## SOURCE
--- begin ---
The Chinese aesthetic is one that has always had vast appeal to me. The appeal arises in part from the fact that Chinese civilisation is the longest, continuous civilisation in the world. Another part is because historicity and historical value resides in the people, in what people write and leave behind, and not in things. It is a cultural and spiritual history, rendering their buildings and artifacts of lesser importance than original works written and painted by its people; therefore, the people live the culture and the history, giving the culture itself greater longevity. And the third part is that of the Confucian view of what education means.

By ‘Confucian’, let us not think of Mao and political tools that have become synonymous with a particular school of thought. Let us go back to a more accurate view, and take the thinker at face value.

In the writings and philosophy of Confucius, we find that there is a defined split between education and culture on the one hand, and technique and training on the other.

The eminent essayist Stephen Leys writes that at no point – then, or now – has there been an effective method of reconciling the two. Giving it long consideration, and due pause, one almost needs to admit that he is correct.

I say ‘almost’ because it is true in the sense that the two cannot occur at the same time. Technique and training are separate but complementary; education and culture occurs in a different mental and philosophical realm from technique and training. Where technique and training occurs at certain stages, education and culture is continuous, ongoing, and life long.

To fully consider the differences between the two ‘arms’ of thought here, we must understand what they mean. ‘Education and culture’ refers to the learning of humanity. Not ‘humanity’ meaning ‘the people of the planet’, as it has come to be known, but ‘humanity’ as in ‘self and spirit’.

To Confucius, a gentleman was not born into a gentlemanly status; he earned it, by learning, through education. (And by education, we now understand the learning of self and spirit to learn humanity – essentially art and philosophy of life.)

The other side of things relates to skill. Technique and training. The things, the crafts, that can be taught and refined, and used for professional purposes, to earn a wage. You can become a master of a particular technique or skill, and then train others. But it does not make you an educated person.
--- end ---
## DATA RECORDS
--- begin ---
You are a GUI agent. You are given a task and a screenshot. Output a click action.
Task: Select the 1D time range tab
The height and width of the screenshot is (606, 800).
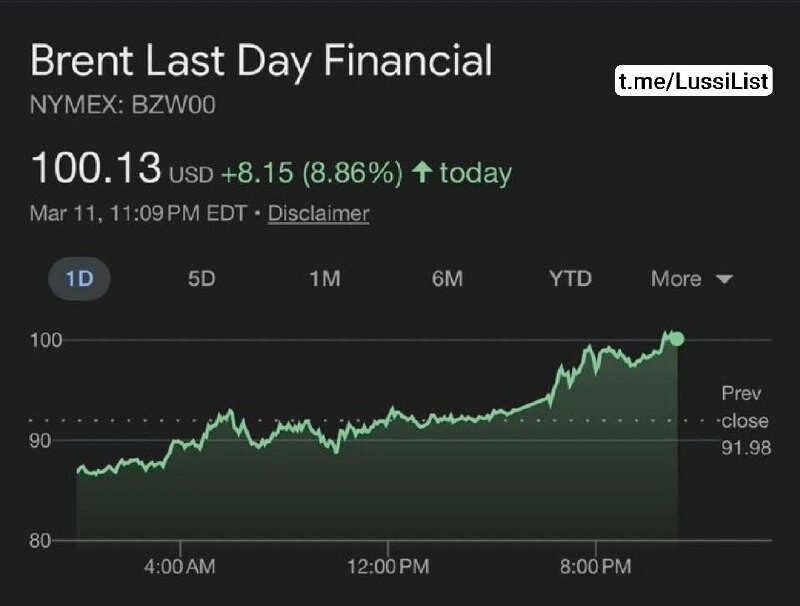tap(79, 279)
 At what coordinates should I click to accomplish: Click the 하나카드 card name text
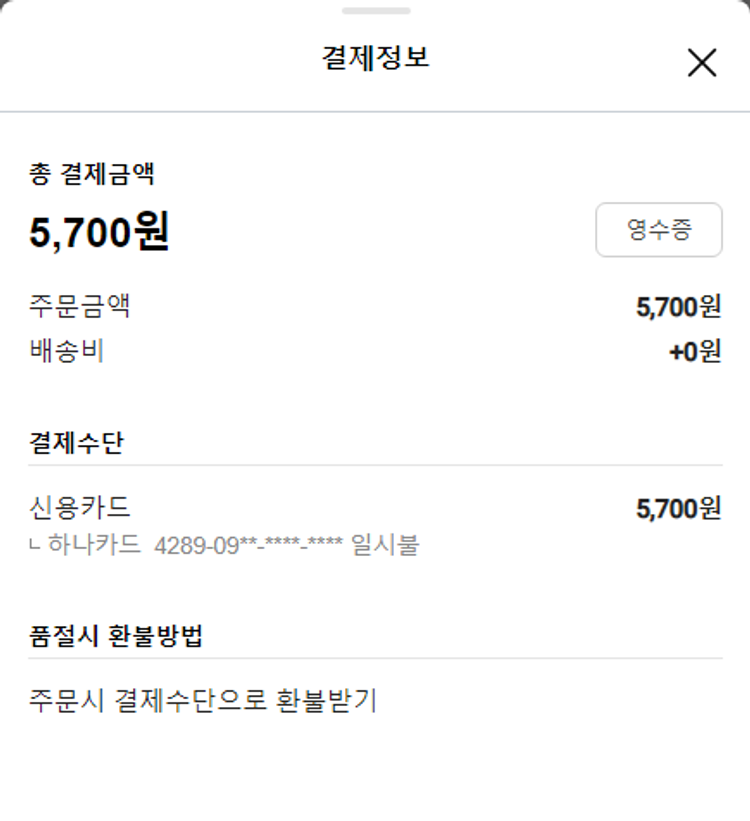tap(94, 546)
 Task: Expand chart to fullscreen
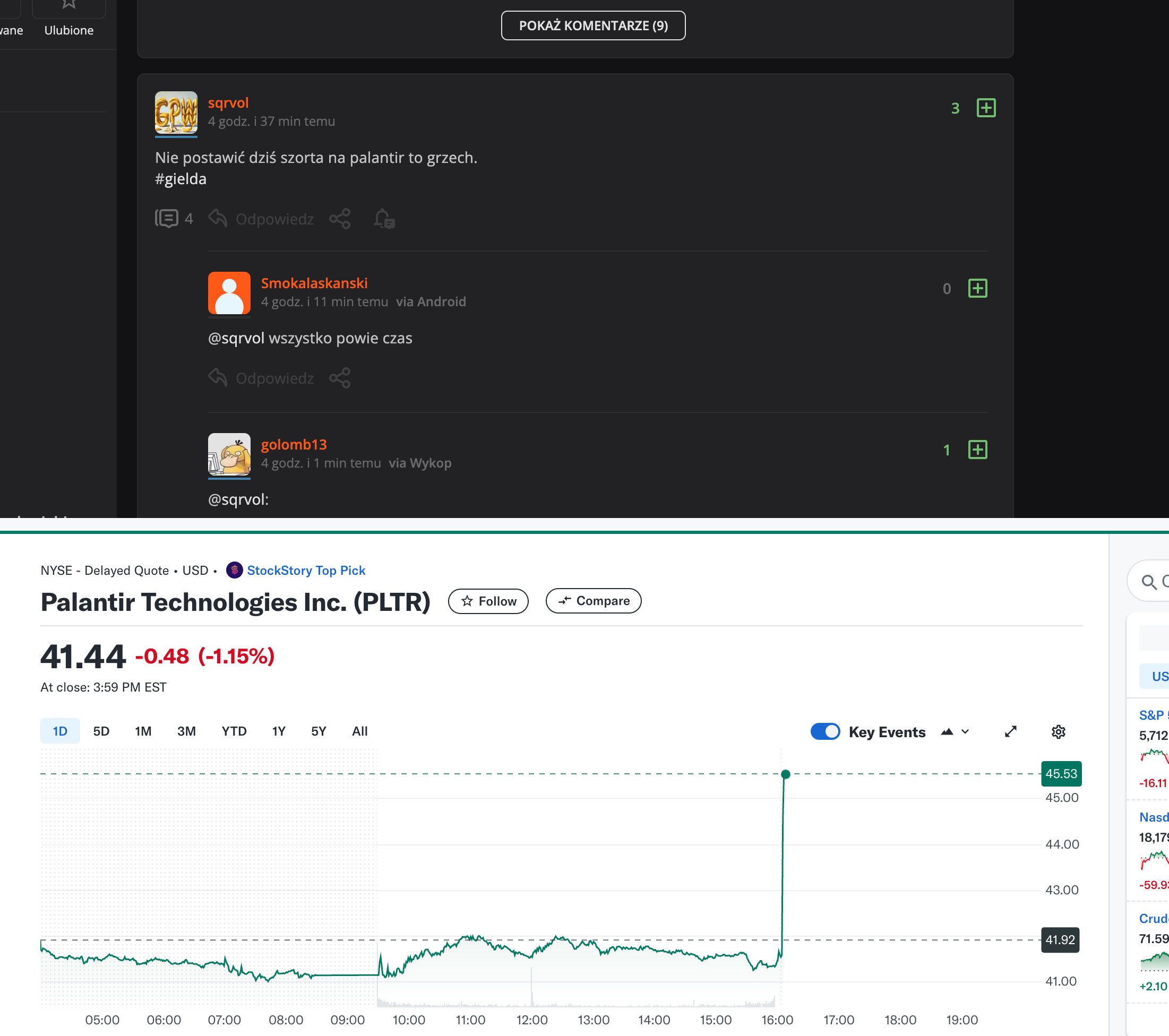pos(1011,731)
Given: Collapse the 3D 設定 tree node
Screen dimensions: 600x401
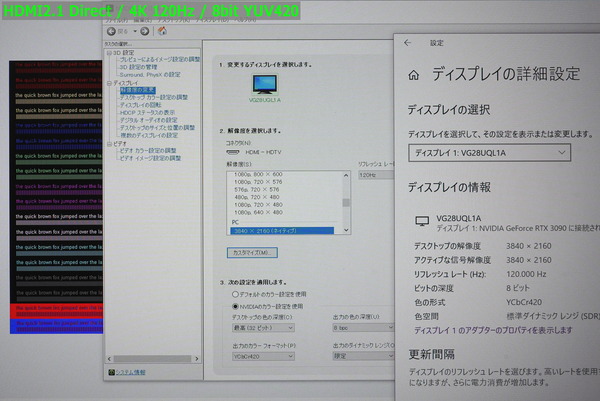Looking at the screenshot, I should [108, 52].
--- end ---
## TASKS TO COMPLETE
**a.** Translate into Spanish this sentence from the essay on the Confucian view of education: "You can become a master of a particular technique or skill, and then train others."
**b.** In the essay on the Confucian view of education, why does the writer say one "almost" needs to admit that Stephen Leys is correct? Answer in one to three sentences.
**c.** According to the essay on the Confucian view of education, how did a person become a gentleman in Confucius's view?

## EXPECTED RESPONSES
**a.** Puedes llegar a ser maestro de una técnica o habilidad concreta, y luego formar a otros.

**b.** Leys is right only in the sense that education and culture cannot occur at the same time as technique and training. The two are separate but complementary, with education and culture belonging to a different mental and philosophical realm.

**c.** He earned the status by learning, through education, rather than being born into it.